TEXT SECTION:
▼

Summary
noting local board's discretion in selecting probationary teachers and evaluating them for appointment
Summary of this case from Woods v. Rondout Valley Central SchoolOpinion
Argued April 25, 1988
Decided June 7, 1988
Appeal from the Appellate Division of the Supreme Court in the Second Judicial Department, Elliott Golden, J.
Peter L. Zimroth, Corporation Counsel (Fay S. Ng and Stephen J. McGrath of counsel), for appellants.
Richard A. Shane and James R. Sandner for respondent.
Petitioner, a probationary teacher in the New York City school system, was notified by a letter from the Chancellor dated June 28, 1984 that his probationary appointment was terminated as of September 4, 1984. Subsequently — after a review, as afforded by the collective bargaining agreement, under the procedures established in the Board bylaws — the Chancellor reversed his earlier determination and reinstated petitioner to probationary status.
The issue in this appeal by respondent Board of Education is whether the Chancellor's original action terminated petitioner's rights as a probationary appointee under Education Law § 2573 (1) (a) as of September 4, 1984, or whether, as petitioner claims in his CPLR article 78 proceeding, that action was nonfinal and ineffective until completion of the review procedure. The Appellate Division, affirming Supreme Court's judgment in favor of petitioner, held that the Chancellor's original determination was not final and that, therefore, from September 4, 1984 until March 25, 1985, when the review was complete, petitioner was illegally deprived of his position. Accordingly, it directed that petitioner's reinstatement be retroactive with back pay and full benefits from September 4, 1984. We granted leave to appeal and, for reasons which follow, now reverse.
I
Unquestionably, a Board of Education, under Education Law § 2573 (1) (a), has the right to terminate the employment of a probationary teacher at any time and for any reason, unless the teacher establishes that the termination was for a constitutionally impermissible purpose, violative of a statute, or done in bad faith (see, Matter of Venes v Community School Bd., 43 N.Y.2d 520, 525; James v Board of Educ., 37 N.Y.2d 891, 892). In the City of New York, the Chancellor, as the Board's designee, may properly make the determination to discontinue a probationer (see, Matter of Brown v Board of Educ., 42 A.D.2d 702 lv denied 34 N.Y.2d 519). A teacher who has been discontinued, however, may ask the Chancellor to review his decision and, in effect, reverse himself pursuant to section 5.3.4 of the Board of Education bylaws. Under this procedure, a hearing is held before a committee appointed by the Chancellor and selected in accordance with the collective bargaining agreement. After the hearing, the committee submits its advisory findings and recommendations to the Chancellor who makes the ultimate decision (see, Matter of Kaufman v Anker, 42 N.Y.2d 835, 837).
Section 5.3.4C pertaining to review of decisions on continuance of services is as follows:
"Review Committee in Recommendation for Discontinuance of Service"
"Any person in the employ of the board of education who is summoned to appear before the chancellor, or a committee designated by the chancellor, in respect of the discontinuance of service during the probationary term, or at the expiration thereof, shall have a review of the matter before a committee which shall be designated in accordance with contractual agreements covering employees or by regulations of the chancellor, as appropriate.

▲

DATA SECTION:

▼

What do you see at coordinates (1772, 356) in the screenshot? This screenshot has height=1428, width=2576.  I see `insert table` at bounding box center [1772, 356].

▲

YOUR INSTRUCTIONS: Can you reproduce, word for word, everything in the court opinion from "Section 5.3.4C pertaining" down to "chancellor, as appropriate."?

OUTPUT OF THE TASK:
Section 5.3.4C pertaining to review of decisions on continuance of services is as follows:
"Review Committee in Recommendation for Discontinuance of Service"
"Any person in the employ of the board of education who is summoned to appear before the chancellor, or a committee designated by the chancellor, in respect of the discontinuance of service during the probationary term, or at the expiration thereof, shall have a review of the matter before a committee which shall be designated in accordance with contractual agreements covering employees or by regulations of the chancellor, as appropriate.